Tragically, climate change and tropical deforestation are placing these carbon storage sinks in grave peril. In northern latitudes warming temperatures and drought are leading to increased fires and insect damage. And in the tropics, deforestation is not only contributing more than 15% of total global CO2 emissions, but it is destroying the continued ability for those forests to absorb CO2.
It is clear that we need to do everything we can to protect and preserve our forests — through Avoided Deforestation, Reforestation (restoring denuded forests), and Afforestation (planting new forests). However we need to ensure that these vitally important measures are not used as “loopholes” for developed nations to avoid their climate mitigation responsibilities. Protecting and preserving our forests is a cornerstone in solving the climate crisis, but we need to do much more.

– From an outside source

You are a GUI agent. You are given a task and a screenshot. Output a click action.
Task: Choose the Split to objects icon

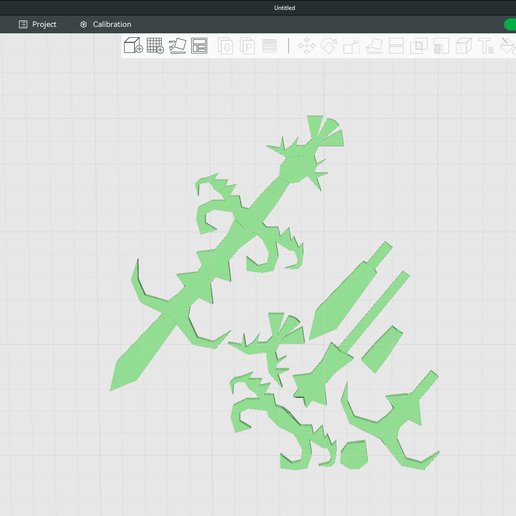tap(226, 46)
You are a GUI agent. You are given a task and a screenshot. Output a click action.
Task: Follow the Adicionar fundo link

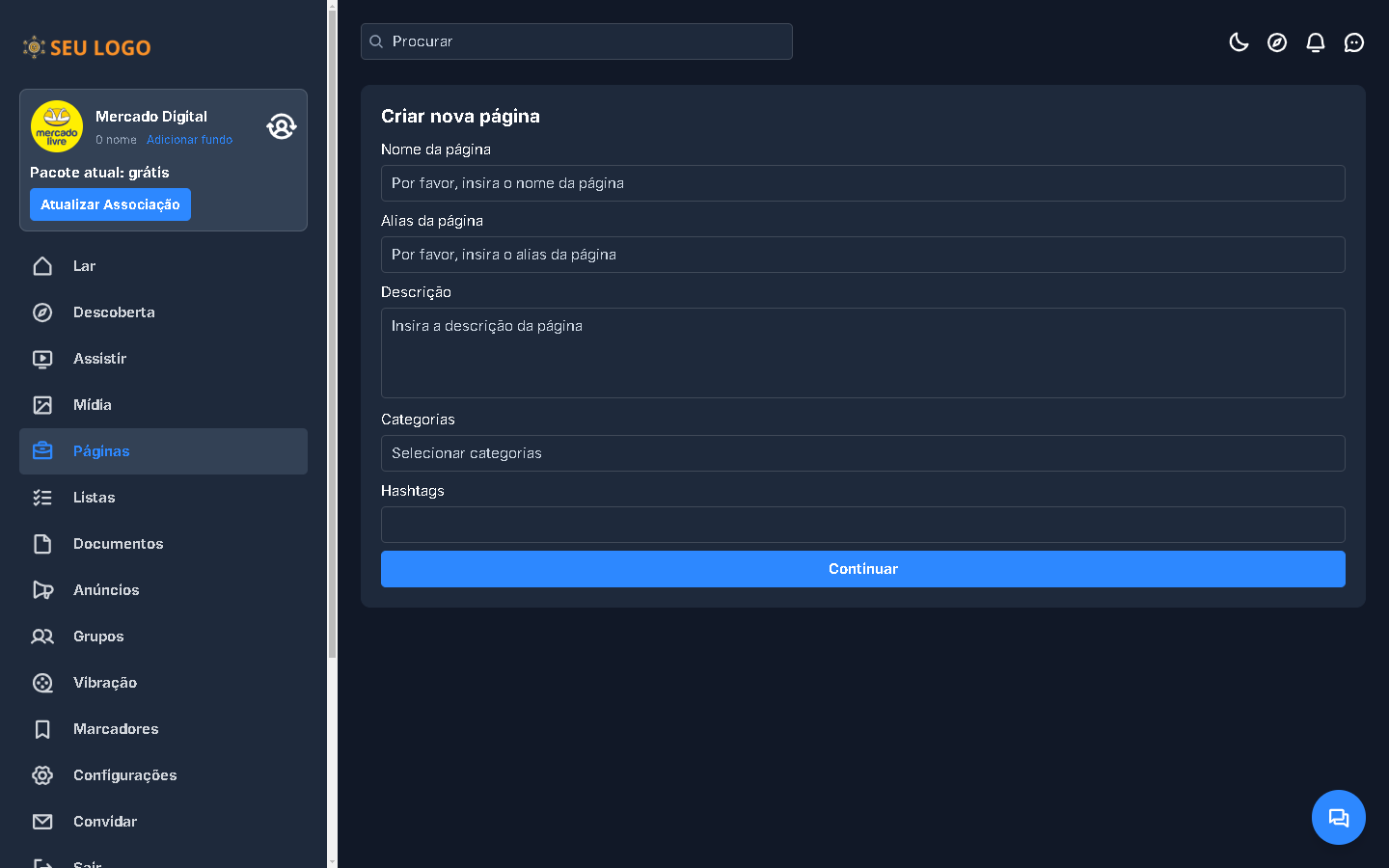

If you could continually turn a lot of organic material into biochar, you could, over time, reverse the history of the last two hundred years. – Bill McKibben
One very ancient technology has resurfaced as a potential solution to neutralize our excess CO2 emissions — biochar. Biochar is a type of coal made by pyrolysis, burning biomass waste in low or zero oxygen conditions. The result is solid, sequestered carbon called terra preta which enabled pre-Columbian Amazonians to build soil fertility even under harsh conditions by stimulating the growth of friendly fungi and earthworms.
Modern versions of this ancient technology are currently under development and could, according to NASA scientist James Hansen, cut global atmospheric concentrations of CO2 by 8 parts per million.

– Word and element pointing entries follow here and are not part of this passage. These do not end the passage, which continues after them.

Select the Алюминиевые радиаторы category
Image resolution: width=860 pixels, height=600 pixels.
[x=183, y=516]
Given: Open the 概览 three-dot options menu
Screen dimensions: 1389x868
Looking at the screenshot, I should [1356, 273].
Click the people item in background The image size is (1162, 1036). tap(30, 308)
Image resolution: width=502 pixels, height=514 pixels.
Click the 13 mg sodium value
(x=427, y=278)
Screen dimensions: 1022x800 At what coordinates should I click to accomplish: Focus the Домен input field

- Worldwide use of biochar could cut CO2 levels by 8 parts per million within 50 years, according to NASA scientist James Hansen. [CNN]
- Biochar helps clean the air two ways: by preventing rotting biomass from releasing harmful CO2 into the atmosphere, and by allowing plants to safely store CO2 they pull out of the air during photosynthesis. [CNN]
- According to experts, billions of tonnes of carbon could potentially be sequestered in the world’s soils, specifically from agriculture and forestry residual biomass. [guardian.co.uk]
- Biochar, a form of charcoal, increases growth in crops, and also absorbs and contains carbon dioxide. [Have It Green]
- The smaller pores in biochar trap carbon better than other types of charcoal. Thus, it has been estimated that biochar can store carbon dioxide for up to 5,000 years.[Have It Green]
- The use of biochar, as well as the manufacturing process, is actually carbon negative and could prove to be beneficial towards reducing global carbon emissions.[Have It Green]
- In addition to holding in carbon dioxide, biochar is an efficient fertilizer for farming. Crops that have been tested using the biochar as a fertilizer dramatically increased crop yields. [Have It Green]
- Biochar was originally used by Natives in the Amazon Basin approximately 7,000 years ago. While the Natives used this fertilizer due to the apparent increase in crop growth, the carbon absorbing nature of biochar was unknown until recently.[Have It Green]
- “We’re finding that the carbon in biochar has a residence time of at least 2,000 to 2,500 years. That’s what we can identify so far. If you bury that, it’s not going to get back into the atmosphere anytime soon.” – Jason Amburu, Re:Char
- “If you could continually turn a lot of organic material into biochar, you could, over time, reverse the history of the last two hundred years.” –Bill McKibben, 350.org
- “[Biochar] has not only consequences for mitigating climate change, but also for agricultural sustainability, and could provide a strong incentive to reduce deforestation, especially in the tropics.” – Christoph Steiner, Biochar.org
- “Biochar has enormous potential. When scaled up, it can take out gigatons of carbon from the atmosphere.” – John Mathews, Macquarie University
- “Biochar can be used to address some of the most urgent environmental problems of our time- soil degradation, food insecurity, water pollution from agrichemicals, and climate change.” – Johannes Lehmenn, Cornell University, Chairman of the International Biochar Initiative Board of Directors
There are no comments yet. Why not be the first to speak your mind.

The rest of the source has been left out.